A beautifully shot panorama of the three, laden with silk fabrics billowing and rippling in the sea air, running into the sunset over a beach, hints at a potentially ‘happy ending’ for this blossoming thruple. However, moments later, as one might expect, we are rewarded with a return to ‘normality’ in the shape of the Charlotte (the original girlfriend) gazing out of a car window with a voiceover explaining how Melodie and Micha will be better as a couple. This is a prime example of the tendency to thinly veil a close-minded, heterosexual agenda behind the tantalising suggestion of progressiveness. Though we are given an example of a functioning polyamorous set-up that is not simply to ‘spice up’ a couple’s sex life, catering to the monogamous sensibilities of a mainstream audience ultimately triumphs.

We are confronted again with this in Vicky Cristina Barcelona, a standard member of the Woody Allen canon that I have a somewhat fraught relationship with. Despite being an aesthetically beautiful piece of cinematography, the film is weighed down by the catalogue of tropes from which it cherrypicks so overzealously. The key flaw for me in this exploration of polyamory is the shameless exploitation of said tropes, creating a narrative that is highly misrepresentative of real-life polyamorous people and thus damaging.
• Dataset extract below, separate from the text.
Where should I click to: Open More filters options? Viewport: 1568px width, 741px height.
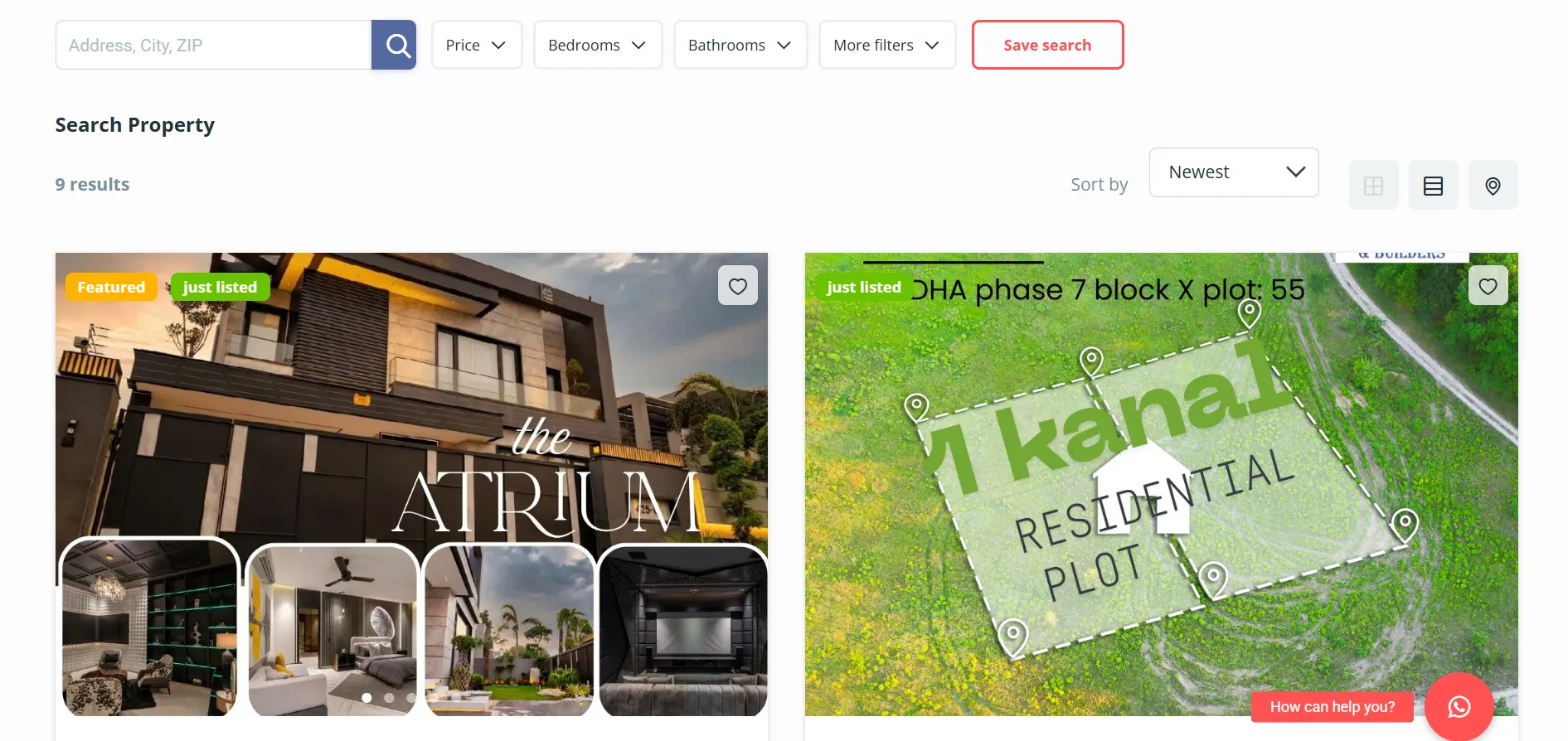point(887,45)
It is fundamentally flawed to correlate the unicorn with either a naive, doe-eyed blonde attempting to find herself in an overly glamourised version of La Vie Bohème in Spain, or the threadbare trope of the mentally unstable ex-wife who smokes a lot and is never seen without thick black kohl lining her bloodshot eyes. As much as these characters can exist, their concentration within one narrative is clumsy and problematic.

Still from À Trois on y Va; image courtesy of culturewhisper.com

This also reinforces the representation of the unicorn as uniquely female, often a highly ‘damaged’ female, namely Maria Elenà, who is seemingly unable to function without her husband. As this is told through Allen’s male gaze, the crazy ex-girlfriend trope becomes all the more problematic. This representation of the unicorn as a destructive, tumultuous force initially attacking Cristina and Javier’s relatively functional heterosexual relationship is highly frustrating. Vicky’s return to marriage after an exploration of a relationship with Juan, and Cristina’s flustered escape from a relationship that then implodes without her then epitomises this convention of the return heterosexual safety; polyamory is dangerous and ‘just a phase’.
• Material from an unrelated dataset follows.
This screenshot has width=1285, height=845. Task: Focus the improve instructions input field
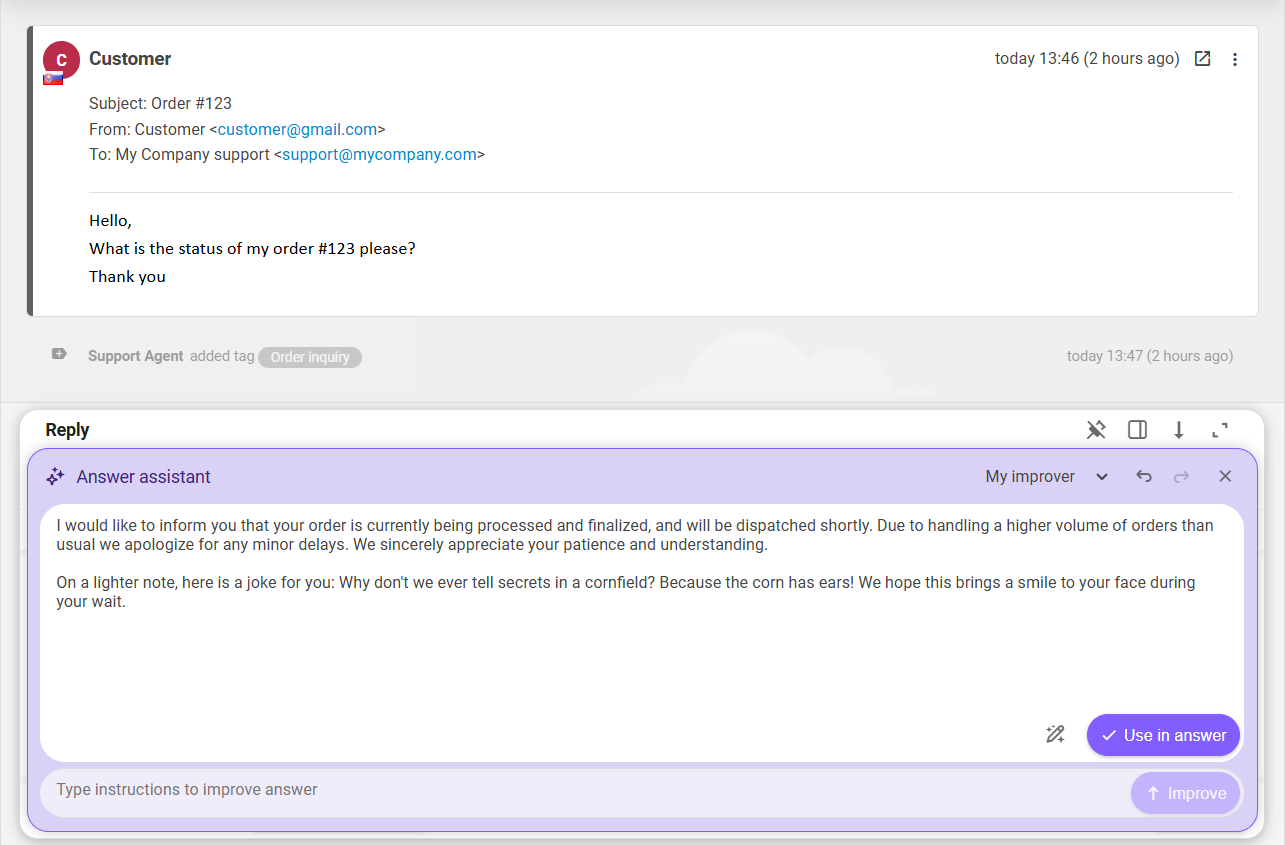[x=580, y=790]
The geographical displacement that sparks our characters’ forays into the polyamorous sphere is an additional nail in the coffin of sub-par cinematic polyamorous representation. In Vicky Cristina Barcelona, the city itself becomes a character through titular placement on the level of the two physical female bodies who drive the plot towards its questionable denouement. In order for Cristina to dip her toes into the ocean of her sexuality, she must first be removed from her usual surroundings: a comfortable middle class subsection of American society in which the concept of polyamory is highly stigmatised and frowned upon. Thus, our naive heroine heads over to the symbol of self-exploratory debauchery: Continental Europe. If the film didn’t end with the breakdown of a potentially successful polyamorous venture with a return to ‘normal’ American society, it might be a progressive piece of filmmaking. Instead, it perpetrates the stigma through the portrayal of polyamory as a hedonistic ‘phase’ on a wild trip abroad which cannot translate into the ‘real world’. Polyamory, to Allen, is merely a holiday from inevitable conventionality. 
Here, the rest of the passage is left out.